[[ Data for this task open ]]

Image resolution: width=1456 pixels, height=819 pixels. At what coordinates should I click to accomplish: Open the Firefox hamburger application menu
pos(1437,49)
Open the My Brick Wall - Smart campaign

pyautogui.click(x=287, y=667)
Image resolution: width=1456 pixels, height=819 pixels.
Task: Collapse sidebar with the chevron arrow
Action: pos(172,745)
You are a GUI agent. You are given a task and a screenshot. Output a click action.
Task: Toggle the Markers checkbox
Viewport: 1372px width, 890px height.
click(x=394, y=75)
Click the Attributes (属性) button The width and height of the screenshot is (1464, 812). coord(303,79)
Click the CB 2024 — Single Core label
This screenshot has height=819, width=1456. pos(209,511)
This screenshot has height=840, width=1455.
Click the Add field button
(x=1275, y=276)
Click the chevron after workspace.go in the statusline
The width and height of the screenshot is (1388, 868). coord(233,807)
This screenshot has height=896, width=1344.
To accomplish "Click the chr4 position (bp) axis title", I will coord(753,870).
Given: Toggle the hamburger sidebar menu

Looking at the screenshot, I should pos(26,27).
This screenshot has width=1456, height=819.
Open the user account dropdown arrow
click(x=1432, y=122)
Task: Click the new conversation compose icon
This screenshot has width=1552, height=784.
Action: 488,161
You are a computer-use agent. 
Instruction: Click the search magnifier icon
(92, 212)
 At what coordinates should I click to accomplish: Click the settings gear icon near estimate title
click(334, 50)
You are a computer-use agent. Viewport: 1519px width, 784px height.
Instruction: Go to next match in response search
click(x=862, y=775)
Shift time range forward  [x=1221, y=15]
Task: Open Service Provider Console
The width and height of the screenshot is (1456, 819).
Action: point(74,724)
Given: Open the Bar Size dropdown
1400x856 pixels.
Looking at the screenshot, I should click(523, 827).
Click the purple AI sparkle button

[[ Data for this task closed ]]

• What the task requires: Repeat only the stretch of lines starting at the one containing "The width and height of the screenshot is (1456, 819)." and running to the final line of the entries above.

• Solution for this exercise:
The width and height of the screenshot is (1456, 819).
Action: point(74,724)
Given: Open the Bar Size dropdown
1400x856 pixels.
Looking at the screenshot, I should click(523, 827).
Click the purple AI sparkle button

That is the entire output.